Additional autoimmune features can be found, often in patterns that appear to be family specific, suggesting the influence of other (background) genetic information [Rieux-Laucat et al 1999, Vaishnaw et al 1999, Kanegane et al 2003].
Laboratory findings include among others: autoantibodies detected by direct and indirect antiglobulin tests (Coombs' test), antiplatelet antibodies, antineutrophil antibodies, antinuclear antibodies (ANA), and antiphospholipid antibodies.
Lymphoma. Individuals with ALPS-FAS are at an increased risk for both Hodgkin and non-Hodgkin lymphoma, underscoring the role of Fas as a tumor-suppressor gene. Based on calculations in one study, the increased risk is 14-fold and 51-fold for non-Hodgkin lymphoma (NHL) and Hodgkin lymphoma (HL), respectively [Straus et al 2001].

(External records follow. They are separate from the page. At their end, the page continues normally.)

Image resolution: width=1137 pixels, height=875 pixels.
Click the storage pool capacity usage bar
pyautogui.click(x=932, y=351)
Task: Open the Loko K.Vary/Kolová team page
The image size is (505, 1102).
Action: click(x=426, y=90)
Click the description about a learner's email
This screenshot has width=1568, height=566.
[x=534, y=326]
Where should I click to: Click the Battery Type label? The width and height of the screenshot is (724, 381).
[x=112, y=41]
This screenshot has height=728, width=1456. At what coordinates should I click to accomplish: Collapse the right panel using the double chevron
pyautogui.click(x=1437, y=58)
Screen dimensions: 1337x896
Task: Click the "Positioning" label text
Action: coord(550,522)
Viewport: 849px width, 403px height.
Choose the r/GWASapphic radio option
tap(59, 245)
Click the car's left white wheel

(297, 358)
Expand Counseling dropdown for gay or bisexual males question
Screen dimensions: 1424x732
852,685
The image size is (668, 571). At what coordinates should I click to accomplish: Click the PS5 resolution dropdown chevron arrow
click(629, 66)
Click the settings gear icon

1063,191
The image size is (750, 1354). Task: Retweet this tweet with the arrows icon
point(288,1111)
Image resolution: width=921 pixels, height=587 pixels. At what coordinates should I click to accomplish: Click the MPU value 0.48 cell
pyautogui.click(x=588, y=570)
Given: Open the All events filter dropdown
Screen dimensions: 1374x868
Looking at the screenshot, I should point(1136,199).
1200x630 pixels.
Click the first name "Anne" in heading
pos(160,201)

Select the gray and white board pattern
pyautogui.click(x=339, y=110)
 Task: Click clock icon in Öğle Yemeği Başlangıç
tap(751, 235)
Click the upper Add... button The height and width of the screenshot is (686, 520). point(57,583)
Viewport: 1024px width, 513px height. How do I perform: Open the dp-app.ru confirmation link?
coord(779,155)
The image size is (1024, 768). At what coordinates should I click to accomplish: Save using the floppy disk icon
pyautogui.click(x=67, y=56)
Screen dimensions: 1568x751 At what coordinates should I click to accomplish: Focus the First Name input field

More recently, updated risk calculations were provided through the French cohort and the NIH cohort. The French cohort provided a 15% cumulative risk of lymphoma before age 30 years. This represented seven cases of lymphoma (3 cases of HL and 4 cases of NHL) out of a total of 90 affected individuals [Neven et al 2011].
In the NIH cohort, 18 cases of lymphoma out of a total of 150 affected individuals were identified with a median age of detection of 18 years and a male-to-female ratio of 3.5 to 1. Sixteen (89%) of 18 cases were of B-cell origin. It was determined that 17/18 cases occurred in individuals with pathogenic variants affecting the death domain of FAS. Using published expected cases of HL and NHL in the general population, the 16 cases of B-cell lymphoma conferred a standardized incidence ratio of 149 for HL and 61 for NHL. These numbers are significantly different from those previously published by the NIH group [Straus et al 2001, Price et al 2014].
Lymphoma typically originates in B cells, but has been found in T cells as well, although much less frequently (2/18 cases in the NIH cohort) [Price et al 2014]. Lymphoma is not related to Epstein-Barr virus (EBV) infection (based on absence of EBV in tumor biopsies).
Current experience suggests that lymphomas can occur at any age in ALPS-FAS and do respond to conventional chemotherapeutic treatment. Individuals with other forms of ALPS may also be at an increased risk for lymphoma; however, further data are needed to provide a detailed risk assessment. Because of the frequent concomitant presence of benign (i.e., "typical") lymphadenopathy and splenomegaly, distinguishing a "good" node from a "bad" node is a diagnostic challenge. Important clues are B-type symptoms including fever, night sweats, itching, and weight loss. In addition, PET-based imaging may be helpful in distinguishing "good" from "bad" nodes on the basis of presumed higher metabolic activity of malignant lymphoid tissue [Rao et al 2006].
A number of studies have looked at associations between Fas and neoplasms, including somatic pathogenic variants in solid tumors, leukemias, and lymphomas. For further discussion, see Müschen et al [2002], Houston & O'Connell [2004], Poppema et al [2004], and Peter et al [2005].